- **Records for this task**:
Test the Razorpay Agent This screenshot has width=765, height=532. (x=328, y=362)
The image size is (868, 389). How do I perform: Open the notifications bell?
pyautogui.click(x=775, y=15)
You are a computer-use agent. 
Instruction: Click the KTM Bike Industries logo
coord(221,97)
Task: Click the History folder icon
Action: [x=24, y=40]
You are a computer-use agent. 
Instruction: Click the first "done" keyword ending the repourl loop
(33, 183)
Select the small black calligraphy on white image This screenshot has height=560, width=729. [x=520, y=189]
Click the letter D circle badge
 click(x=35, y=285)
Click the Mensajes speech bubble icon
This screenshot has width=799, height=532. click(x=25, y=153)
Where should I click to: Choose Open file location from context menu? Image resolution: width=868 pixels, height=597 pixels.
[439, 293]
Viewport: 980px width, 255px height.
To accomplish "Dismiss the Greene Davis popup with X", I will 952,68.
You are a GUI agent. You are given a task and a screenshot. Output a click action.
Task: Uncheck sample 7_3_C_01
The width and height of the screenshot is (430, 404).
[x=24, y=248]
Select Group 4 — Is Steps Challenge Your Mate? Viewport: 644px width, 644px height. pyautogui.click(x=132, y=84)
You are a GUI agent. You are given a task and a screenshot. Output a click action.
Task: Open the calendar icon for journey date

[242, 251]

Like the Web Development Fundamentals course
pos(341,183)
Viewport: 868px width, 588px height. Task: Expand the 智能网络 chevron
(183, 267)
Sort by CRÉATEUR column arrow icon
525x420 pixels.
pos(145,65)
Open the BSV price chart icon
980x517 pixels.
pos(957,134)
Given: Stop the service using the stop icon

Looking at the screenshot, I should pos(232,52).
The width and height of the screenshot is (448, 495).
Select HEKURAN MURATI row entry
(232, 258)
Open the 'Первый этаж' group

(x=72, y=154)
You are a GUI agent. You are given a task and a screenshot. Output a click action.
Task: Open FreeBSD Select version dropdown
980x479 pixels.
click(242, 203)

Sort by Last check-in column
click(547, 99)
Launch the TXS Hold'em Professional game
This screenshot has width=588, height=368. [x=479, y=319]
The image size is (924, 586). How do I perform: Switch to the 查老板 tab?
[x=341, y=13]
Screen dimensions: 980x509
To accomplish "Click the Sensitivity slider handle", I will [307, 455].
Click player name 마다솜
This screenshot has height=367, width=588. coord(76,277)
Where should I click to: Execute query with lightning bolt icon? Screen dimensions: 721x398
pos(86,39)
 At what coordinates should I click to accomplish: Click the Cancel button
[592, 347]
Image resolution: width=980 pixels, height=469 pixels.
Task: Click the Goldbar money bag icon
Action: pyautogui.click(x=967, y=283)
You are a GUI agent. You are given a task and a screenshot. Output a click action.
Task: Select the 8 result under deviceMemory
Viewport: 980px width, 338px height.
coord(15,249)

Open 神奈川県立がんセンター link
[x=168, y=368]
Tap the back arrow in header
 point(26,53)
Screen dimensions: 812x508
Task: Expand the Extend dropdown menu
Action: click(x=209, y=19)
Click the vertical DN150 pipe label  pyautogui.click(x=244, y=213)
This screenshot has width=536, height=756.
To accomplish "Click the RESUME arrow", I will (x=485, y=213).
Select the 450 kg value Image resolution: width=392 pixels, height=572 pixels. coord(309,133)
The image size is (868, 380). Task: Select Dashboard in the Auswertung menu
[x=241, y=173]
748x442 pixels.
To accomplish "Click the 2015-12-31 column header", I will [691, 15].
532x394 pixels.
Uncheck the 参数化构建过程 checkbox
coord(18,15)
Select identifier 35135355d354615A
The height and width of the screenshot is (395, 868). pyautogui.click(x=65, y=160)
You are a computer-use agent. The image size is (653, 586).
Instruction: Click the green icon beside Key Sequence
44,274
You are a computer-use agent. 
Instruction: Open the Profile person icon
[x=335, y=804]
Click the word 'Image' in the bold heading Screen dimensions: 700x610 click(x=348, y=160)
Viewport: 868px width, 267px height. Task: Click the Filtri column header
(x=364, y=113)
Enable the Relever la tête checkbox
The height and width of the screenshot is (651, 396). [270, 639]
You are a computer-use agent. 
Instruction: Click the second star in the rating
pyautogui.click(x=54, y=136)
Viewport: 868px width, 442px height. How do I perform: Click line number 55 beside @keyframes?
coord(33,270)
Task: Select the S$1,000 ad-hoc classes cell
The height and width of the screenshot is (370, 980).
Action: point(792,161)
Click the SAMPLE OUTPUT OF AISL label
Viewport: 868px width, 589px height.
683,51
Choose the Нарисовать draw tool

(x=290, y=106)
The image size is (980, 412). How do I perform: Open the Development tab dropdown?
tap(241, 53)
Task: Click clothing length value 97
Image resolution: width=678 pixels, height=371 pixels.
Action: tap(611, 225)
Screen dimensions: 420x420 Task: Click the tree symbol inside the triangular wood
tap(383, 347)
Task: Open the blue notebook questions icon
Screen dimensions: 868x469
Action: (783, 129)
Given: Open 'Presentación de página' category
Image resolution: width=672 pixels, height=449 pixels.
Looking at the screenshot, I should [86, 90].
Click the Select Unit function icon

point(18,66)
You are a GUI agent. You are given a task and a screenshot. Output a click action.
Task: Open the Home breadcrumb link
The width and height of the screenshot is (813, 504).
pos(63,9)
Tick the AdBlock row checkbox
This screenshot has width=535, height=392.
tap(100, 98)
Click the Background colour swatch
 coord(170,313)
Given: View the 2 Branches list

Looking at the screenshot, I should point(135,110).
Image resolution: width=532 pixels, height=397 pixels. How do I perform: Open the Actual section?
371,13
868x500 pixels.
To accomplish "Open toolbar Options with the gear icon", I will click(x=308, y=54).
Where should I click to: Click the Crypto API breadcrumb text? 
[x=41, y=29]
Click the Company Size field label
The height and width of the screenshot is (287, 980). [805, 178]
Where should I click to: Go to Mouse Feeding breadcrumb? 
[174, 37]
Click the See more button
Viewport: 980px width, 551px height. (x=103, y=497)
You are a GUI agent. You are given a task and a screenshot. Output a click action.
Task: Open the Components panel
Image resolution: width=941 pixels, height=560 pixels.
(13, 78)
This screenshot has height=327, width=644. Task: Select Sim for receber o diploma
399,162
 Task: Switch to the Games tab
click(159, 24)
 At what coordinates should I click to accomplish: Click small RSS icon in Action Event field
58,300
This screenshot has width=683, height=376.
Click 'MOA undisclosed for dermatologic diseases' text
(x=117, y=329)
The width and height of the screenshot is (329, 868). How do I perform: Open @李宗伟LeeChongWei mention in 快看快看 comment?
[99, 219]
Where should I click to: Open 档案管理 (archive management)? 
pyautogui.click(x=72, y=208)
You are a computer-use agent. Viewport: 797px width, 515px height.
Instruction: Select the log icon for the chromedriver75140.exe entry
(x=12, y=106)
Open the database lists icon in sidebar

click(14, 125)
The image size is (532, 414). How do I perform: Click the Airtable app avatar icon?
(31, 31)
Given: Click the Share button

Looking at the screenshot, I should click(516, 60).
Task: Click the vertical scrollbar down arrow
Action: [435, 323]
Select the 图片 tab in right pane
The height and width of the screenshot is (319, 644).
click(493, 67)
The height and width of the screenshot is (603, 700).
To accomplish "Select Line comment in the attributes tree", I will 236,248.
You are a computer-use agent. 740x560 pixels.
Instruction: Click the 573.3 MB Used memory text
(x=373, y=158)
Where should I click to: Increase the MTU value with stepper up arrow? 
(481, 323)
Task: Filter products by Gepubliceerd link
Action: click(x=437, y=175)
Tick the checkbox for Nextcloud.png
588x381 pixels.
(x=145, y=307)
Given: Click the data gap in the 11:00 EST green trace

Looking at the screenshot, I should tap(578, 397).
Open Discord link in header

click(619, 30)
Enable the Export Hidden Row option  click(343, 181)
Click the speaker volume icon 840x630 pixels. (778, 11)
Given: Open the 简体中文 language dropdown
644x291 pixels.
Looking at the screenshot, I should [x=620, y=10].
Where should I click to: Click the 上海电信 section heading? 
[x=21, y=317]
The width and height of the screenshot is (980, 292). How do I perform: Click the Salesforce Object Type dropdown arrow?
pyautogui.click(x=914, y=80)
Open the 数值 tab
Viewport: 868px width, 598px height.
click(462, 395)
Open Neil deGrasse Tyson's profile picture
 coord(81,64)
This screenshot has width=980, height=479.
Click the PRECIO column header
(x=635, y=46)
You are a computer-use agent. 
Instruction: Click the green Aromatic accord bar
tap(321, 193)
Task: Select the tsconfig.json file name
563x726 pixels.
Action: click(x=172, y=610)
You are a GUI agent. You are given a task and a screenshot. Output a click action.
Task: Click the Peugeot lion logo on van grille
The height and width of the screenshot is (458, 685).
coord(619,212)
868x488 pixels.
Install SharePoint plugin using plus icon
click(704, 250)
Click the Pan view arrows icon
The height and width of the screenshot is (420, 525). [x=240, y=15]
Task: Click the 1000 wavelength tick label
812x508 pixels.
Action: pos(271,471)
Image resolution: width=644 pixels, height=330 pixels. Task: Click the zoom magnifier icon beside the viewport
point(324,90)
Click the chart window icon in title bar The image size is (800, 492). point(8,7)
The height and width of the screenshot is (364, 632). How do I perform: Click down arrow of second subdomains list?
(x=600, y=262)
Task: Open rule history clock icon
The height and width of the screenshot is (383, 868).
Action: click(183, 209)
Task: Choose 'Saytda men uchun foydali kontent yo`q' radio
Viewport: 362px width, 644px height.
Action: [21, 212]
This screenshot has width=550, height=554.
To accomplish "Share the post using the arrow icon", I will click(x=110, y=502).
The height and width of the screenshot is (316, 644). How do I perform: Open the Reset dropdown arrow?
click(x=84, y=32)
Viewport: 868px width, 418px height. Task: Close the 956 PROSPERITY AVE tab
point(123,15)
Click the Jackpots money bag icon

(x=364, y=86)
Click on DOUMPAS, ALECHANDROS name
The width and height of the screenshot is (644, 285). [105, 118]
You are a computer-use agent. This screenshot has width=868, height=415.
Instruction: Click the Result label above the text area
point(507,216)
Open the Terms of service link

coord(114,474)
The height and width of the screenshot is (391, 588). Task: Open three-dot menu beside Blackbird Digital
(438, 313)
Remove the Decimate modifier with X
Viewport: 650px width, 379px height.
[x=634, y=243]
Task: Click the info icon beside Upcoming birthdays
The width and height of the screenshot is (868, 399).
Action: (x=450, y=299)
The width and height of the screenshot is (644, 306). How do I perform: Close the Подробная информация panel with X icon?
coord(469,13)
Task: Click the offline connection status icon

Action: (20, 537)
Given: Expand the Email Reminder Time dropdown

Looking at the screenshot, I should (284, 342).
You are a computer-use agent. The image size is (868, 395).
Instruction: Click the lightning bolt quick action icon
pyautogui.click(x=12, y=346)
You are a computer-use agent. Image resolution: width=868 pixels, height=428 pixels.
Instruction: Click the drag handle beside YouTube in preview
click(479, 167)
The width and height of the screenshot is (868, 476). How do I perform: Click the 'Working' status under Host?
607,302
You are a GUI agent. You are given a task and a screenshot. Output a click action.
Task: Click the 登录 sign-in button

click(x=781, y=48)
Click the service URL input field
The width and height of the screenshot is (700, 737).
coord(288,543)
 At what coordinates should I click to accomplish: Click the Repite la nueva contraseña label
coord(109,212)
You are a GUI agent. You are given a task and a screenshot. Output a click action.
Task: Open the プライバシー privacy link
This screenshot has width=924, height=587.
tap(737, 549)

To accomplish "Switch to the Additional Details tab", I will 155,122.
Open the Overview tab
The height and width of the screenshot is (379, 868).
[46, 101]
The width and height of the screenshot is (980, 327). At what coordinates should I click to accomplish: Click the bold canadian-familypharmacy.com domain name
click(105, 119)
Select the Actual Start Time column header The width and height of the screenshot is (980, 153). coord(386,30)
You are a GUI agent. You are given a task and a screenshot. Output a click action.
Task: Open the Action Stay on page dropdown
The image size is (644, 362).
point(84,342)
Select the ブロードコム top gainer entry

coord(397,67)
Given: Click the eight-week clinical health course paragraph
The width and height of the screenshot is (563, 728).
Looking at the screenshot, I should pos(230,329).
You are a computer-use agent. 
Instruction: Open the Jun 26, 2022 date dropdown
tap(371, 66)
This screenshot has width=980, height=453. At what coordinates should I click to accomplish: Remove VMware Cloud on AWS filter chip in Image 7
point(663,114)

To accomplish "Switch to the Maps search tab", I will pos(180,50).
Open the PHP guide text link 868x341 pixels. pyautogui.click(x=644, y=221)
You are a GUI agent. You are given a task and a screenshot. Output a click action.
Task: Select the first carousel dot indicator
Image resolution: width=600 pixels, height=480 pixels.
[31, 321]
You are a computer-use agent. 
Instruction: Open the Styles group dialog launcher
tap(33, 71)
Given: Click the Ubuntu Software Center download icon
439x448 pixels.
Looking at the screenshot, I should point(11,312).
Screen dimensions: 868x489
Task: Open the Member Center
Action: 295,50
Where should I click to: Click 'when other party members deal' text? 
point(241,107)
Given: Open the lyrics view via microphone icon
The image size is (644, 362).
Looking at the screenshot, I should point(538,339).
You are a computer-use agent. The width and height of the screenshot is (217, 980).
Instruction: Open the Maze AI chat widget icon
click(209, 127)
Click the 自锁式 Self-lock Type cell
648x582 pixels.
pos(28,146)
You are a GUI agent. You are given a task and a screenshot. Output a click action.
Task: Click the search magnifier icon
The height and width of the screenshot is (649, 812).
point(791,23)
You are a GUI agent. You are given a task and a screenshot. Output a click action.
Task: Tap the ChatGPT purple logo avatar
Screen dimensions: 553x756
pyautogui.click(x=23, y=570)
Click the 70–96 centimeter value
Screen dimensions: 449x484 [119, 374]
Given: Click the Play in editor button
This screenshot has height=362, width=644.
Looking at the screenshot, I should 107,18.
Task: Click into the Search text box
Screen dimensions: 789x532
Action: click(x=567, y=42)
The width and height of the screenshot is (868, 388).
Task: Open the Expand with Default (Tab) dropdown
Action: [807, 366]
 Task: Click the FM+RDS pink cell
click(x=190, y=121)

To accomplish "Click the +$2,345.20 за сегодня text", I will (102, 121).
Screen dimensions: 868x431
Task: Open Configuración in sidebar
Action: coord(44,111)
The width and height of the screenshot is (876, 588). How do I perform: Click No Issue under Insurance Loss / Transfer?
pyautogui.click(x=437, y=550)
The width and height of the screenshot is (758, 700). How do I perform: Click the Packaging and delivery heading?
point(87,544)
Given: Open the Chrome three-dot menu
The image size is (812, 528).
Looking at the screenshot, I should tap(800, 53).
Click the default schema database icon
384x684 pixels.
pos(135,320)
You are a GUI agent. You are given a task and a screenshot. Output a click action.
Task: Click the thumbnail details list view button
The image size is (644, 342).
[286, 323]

- **Task prompt**:
Find each line above that contains "chart", and copy those lines.

- **Solution to this problem**:
Open the BSV price chart icon
Click the chart window icon in title bar The image size is (800, 492). point(8,7)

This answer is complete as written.